TO DO >>
Here the job is to transcribe only the lines from the one containing "Viewport: 1090px width, 784px" through the last line below, exactly as written; please leave out pictures.

(Dataset entries)
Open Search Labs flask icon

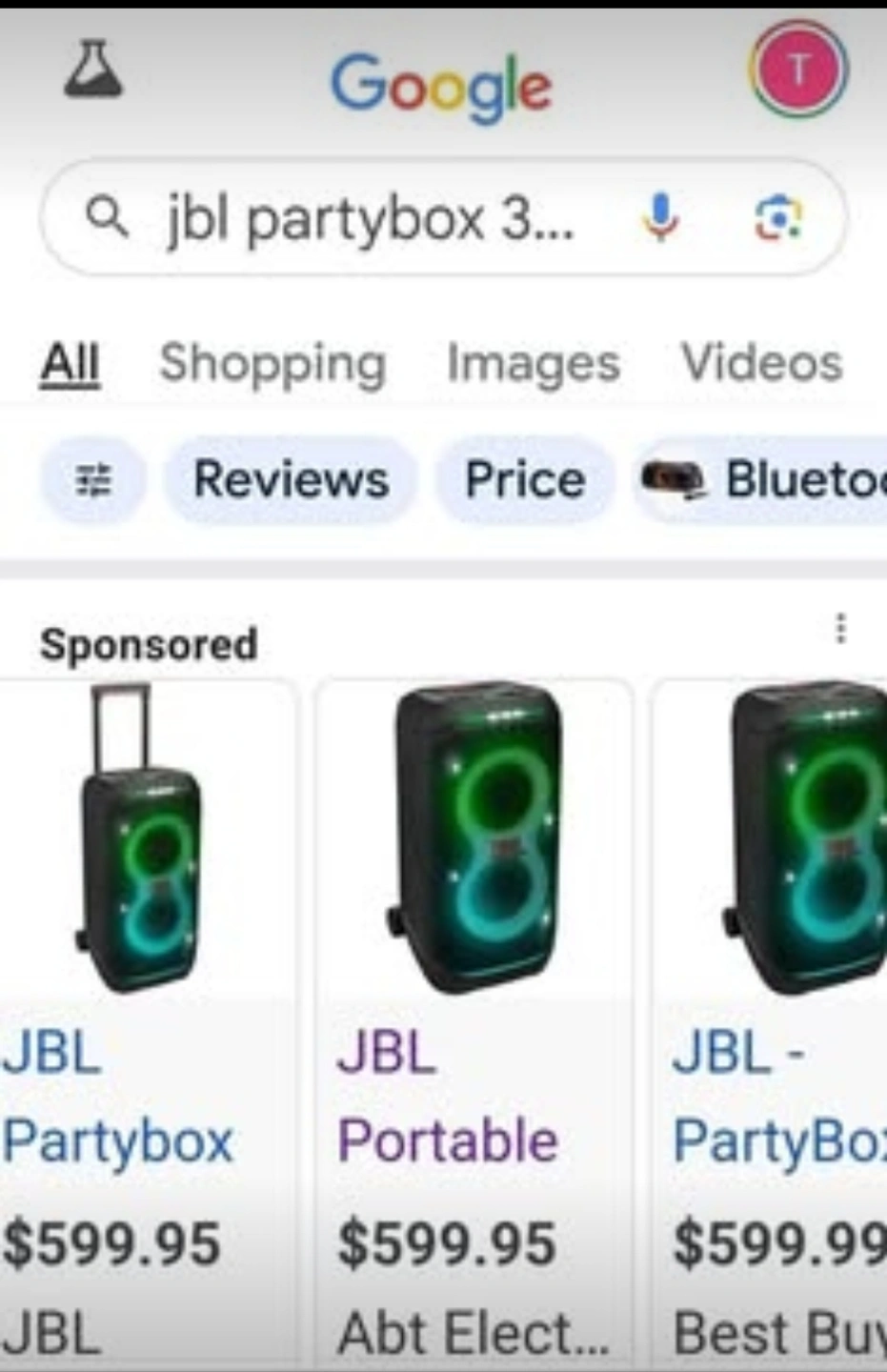point(92,69)
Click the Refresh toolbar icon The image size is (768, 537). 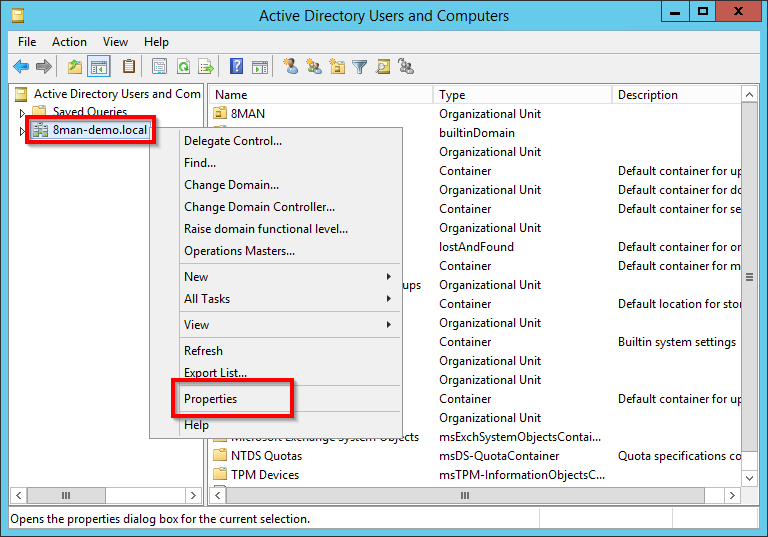click(183, 67)
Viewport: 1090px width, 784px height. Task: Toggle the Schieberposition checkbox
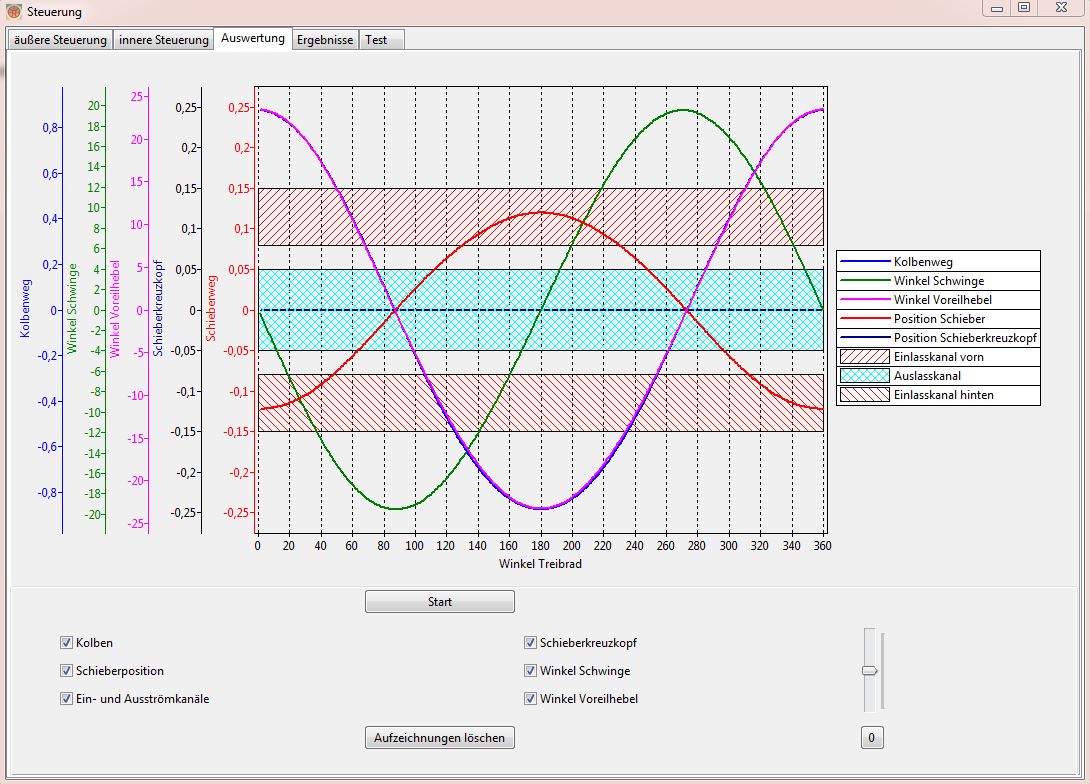coord(67,671)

SOLUTION FOR THIS EXERCISE >>
Viewport: 1090px width, 784px height. Task: Toggle the Schieberposition checkbox
coord(67,671)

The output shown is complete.